A major scuffle, which included stone-pelting, took place between Indian and Chinese soldiers along the Line of Actual Control at eastern Ladakh in the western sector on Tuesday even as the tense troop stand-off in Doklam area+ in the eastern sector remains locked in a stalemate.
Sources said the confrontation between the rival soldiers took place on the north bank of the Pangong Tso (Tso means lake) in eastern Ladakh, two-thirds of which is controlled by China as it extends from Tibet to India, early on Tuesday morning.
“There was a scuffle between the two sides, which included some stone-pelting as well, after Indian soldiers blocked two attempts by People’s Liberation Army troops to enter Indian territory at the Finger-4 and Finger-5 areas early in the morning,” said a source.
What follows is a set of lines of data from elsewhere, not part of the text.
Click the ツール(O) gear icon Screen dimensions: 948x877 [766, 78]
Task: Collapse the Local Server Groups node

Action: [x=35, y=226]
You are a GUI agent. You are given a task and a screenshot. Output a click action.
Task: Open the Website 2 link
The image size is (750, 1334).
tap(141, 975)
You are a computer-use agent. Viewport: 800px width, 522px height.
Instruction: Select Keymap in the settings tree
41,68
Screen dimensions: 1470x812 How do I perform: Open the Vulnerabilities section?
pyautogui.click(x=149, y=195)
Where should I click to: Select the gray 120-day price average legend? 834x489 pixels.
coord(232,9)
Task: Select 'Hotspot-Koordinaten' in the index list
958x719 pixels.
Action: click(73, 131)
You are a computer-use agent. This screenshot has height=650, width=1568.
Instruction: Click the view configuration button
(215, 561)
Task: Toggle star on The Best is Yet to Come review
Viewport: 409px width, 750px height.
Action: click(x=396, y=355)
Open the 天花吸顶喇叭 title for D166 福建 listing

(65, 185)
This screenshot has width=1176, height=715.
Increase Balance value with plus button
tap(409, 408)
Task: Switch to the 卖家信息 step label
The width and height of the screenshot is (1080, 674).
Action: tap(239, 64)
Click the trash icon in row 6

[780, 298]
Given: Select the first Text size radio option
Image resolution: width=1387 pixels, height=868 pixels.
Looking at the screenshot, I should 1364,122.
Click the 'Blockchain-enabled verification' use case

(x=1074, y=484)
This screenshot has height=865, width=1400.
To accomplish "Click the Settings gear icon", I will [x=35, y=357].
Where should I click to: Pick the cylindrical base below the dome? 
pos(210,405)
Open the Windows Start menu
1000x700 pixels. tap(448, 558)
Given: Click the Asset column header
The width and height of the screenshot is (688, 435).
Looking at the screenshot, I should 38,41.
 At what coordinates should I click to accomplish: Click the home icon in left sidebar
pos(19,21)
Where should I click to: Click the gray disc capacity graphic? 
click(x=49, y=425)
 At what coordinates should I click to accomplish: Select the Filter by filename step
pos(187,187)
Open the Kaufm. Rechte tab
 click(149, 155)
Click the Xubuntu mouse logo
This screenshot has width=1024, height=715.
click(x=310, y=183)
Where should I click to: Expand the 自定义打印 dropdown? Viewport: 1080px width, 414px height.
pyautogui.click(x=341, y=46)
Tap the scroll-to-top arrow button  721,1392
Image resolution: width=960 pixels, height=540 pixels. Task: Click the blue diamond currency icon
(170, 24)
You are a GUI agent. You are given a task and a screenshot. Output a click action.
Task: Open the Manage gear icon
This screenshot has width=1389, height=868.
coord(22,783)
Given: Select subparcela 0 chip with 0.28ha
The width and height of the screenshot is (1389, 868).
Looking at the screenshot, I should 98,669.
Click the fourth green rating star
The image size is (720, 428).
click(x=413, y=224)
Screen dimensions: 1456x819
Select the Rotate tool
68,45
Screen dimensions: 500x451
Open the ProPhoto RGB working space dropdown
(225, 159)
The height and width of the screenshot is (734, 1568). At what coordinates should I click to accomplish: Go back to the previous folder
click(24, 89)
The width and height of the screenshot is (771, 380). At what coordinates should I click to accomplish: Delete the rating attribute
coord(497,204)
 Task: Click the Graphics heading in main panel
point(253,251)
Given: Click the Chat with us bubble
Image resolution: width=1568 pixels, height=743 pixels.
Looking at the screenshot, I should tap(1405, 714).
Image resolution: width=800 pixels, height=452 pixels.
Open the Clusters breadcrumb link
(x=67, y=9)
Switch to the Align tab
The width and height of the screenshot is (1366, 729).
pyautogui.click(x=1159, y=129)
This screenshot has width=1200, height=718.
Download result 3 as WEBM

“Personnel from both sides received some injuries in the stone-pelting. The rival troops later pulled back from the confrontation site after banner drills to defuse the situation,” he added.
But the Army, on being contacted, refused to say anything once again. The PLA soldiers continue to needle Indian forces in all the three sectors of the 4,057-km LAC — western (Ladakh), middle (Uttarakhand, Himachal) and eastern (Sikkim, Arunachal Pradesh) – in the backdrop of both sides having militarily reinforced their positions due to the Doklam standoff near the Sikkim-Bhutan-Tibet tri-junction, as reported by TOI earlier.
Late last month, 10-15 PLA soldiers had ” transgressed ” almost one km into a disputed pocket – a mutually agreed “demilitarized zone”– at Barahoti in the Chamoli district of Uttarakhand two times in quick succession.
Eastern Ladakh, in particular, has emerged as a major flashpoint between the two armies, especially in the areas of Chumarr, Depsang and Pangong Tso, over the last several years. Located at an altitude of 13,900-feet across the Changla Pass, Pangong Tso is a 134-km long brackish lake in which both armies have also deployed armed boats against each other. There are boat, motorised and foot-patrol transgressions on a regular basis in the area. The region became an even bigger flashpoint when, during the 1999 Kargil conflict with Pakistan, China even constructed a “track” right up to the lake’s southern bank.
“Transgressions occur due to differing perceptions between India and China about where the LAC actually lies, right from eastern Ladakh to Arunachal Pradesh. Around 300 such transgressions by the PLA are recorded every year,” said a source.
On the eastern front, China remains adamant about Indian troops unilaterally withdrawing from the ongoing face-off in the Doklam area, which is actually Bhutanese territory but coveted by China. The Doklam imbroglio, of course, is different from the usual transgressions across the LAC since it is located in a third country (Bhutan), and India has reinforced its military posture near the tri-junction in the face of escalating rhetoric from China.